During these four stages – conceptualization, sound design, simulating, implementing – different designs are constantly being circulated to outsiders to get important feedback. This is how we ensure we are on the right track.
And the main challenges?
Without a doubt the fact that two people can perceive the same sound totally different. What sounds friendly and warm to person A can feel intrusive and inappropriate to person B. As sound designers, what we need to do is find a common base most people can relate to and a base which can enhance information if certain elements are added.
But there is also learning involved. As a user you need to learn how the machine communicates. The less complex the sounds need to be, the faster the user can react and that works both ways. A car communicating needs to learn how the user reacts to the information it is sending out. It’s a two-way communication, where the sounds can be pretty elaborate at first but gradually, as the user adapts to the communication and reacts faster and faster, become less complex. This sounds really advanced but is actually possible to achieve and it’s an important factor in surpassing the fact that people perceive sounds differently.
Is sonification a growing field of business?
Definitely. The systems and machines we’re interacting with are getting more and more advanced. In cars we had very primitive sonification just some years back, but today new cars tell us if we are drifting from the current lane or are too close to the car up ahead.

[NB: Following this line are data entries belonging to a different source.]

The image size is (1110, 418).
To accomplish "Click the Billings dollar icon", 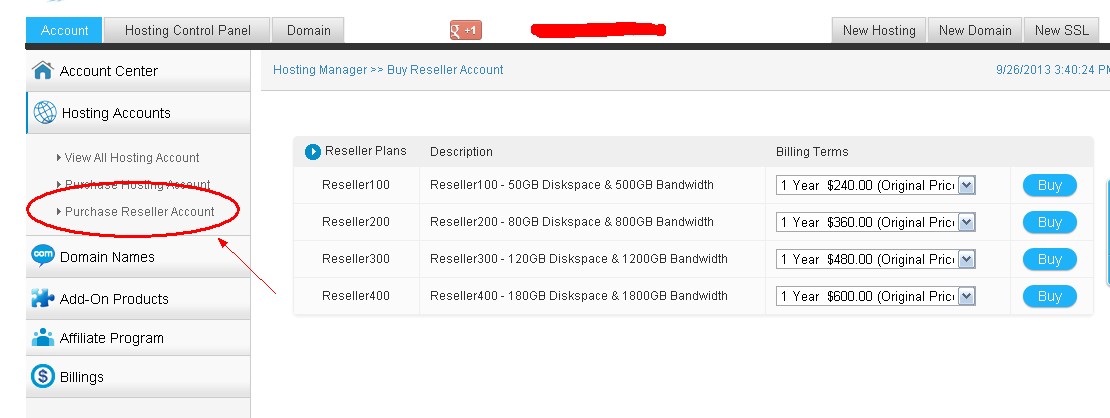I will click(x=42, y=377).
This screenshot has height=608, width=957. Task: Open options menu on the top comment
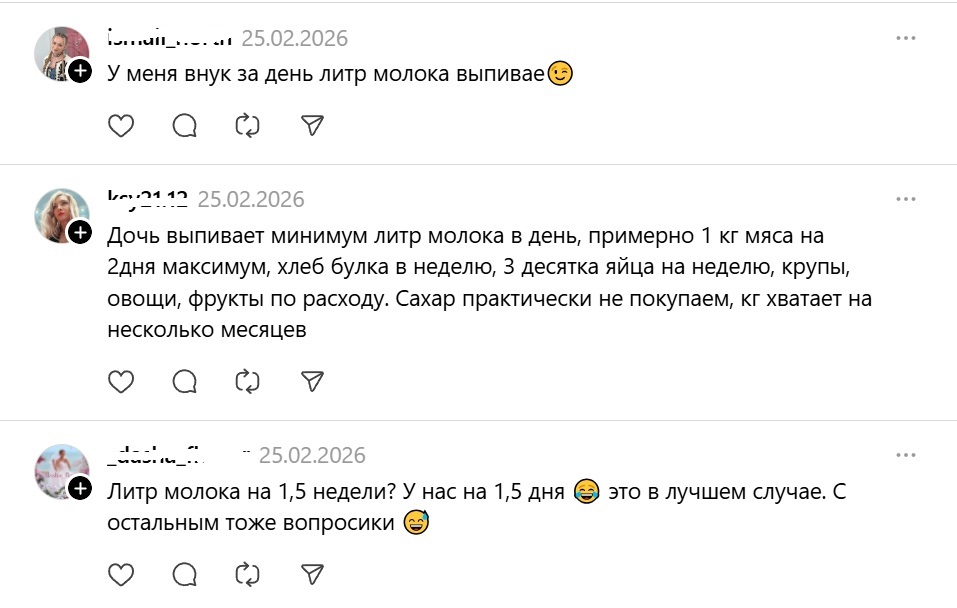click(908, 38)
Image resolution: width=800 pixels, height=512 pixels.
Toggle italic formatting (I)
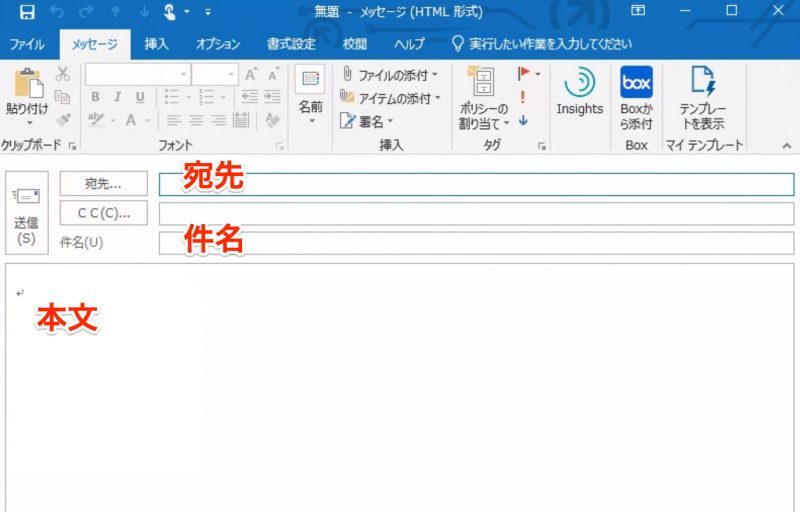[118, 97]
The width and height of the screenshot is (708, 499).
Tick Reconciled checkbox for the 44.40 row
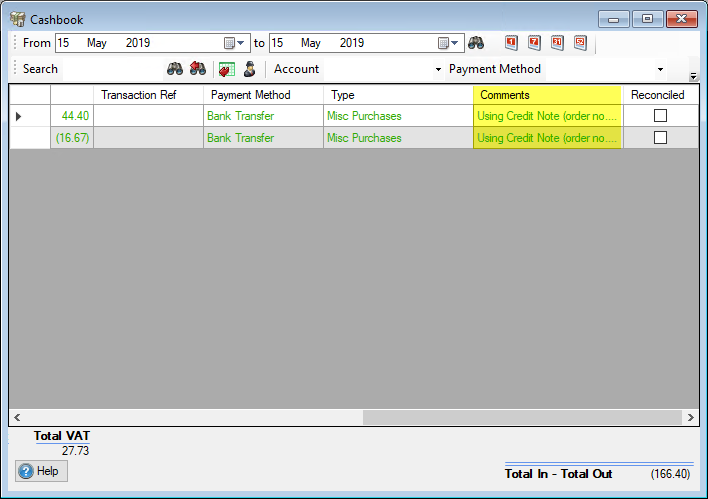pos(660,116)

New features are presented every year and it becomes more and more important to find ways to communicate with the user in a natural way. And what you want is for user and machine to relate to each other, you don’t want an operator kind of situation.
As mentioned above, a while back Pole participated in a research project with Volvo Cars and RISE Research Institutes of Sweden aiming to explore how sound can affect trust and motion sickness in autonomous cars, two major challenges related to autonomous cars. What were the key findings of the project?
We could show that sounds designed in the project had a positive effect on the participants’ sense of trust in the car. But what was somewhat a surprise at first but became very clear was that sound concepts designed during the project had a positive effect on motion sickness. When the car communicated with the passengers of its intentions on the road the users were less carsick, and we were really astounded by how significant the findings were. We also learned that sounds that were perceived as integrated in the context felt much less annoying for the users.
Max Lachmann, what’s next for Pole in this field?
The research project with Volvo Cars and RISE really underscored the need for sonification and in its aftermath we’ve noted a rising interest in sonification from various parties. There are several industries where companies currently are discovering the benefits of using sound to create a realistic simulated experience where users can train and enhance their performance. At Pole, we are involved in a number of projects and we expect there will be more to come.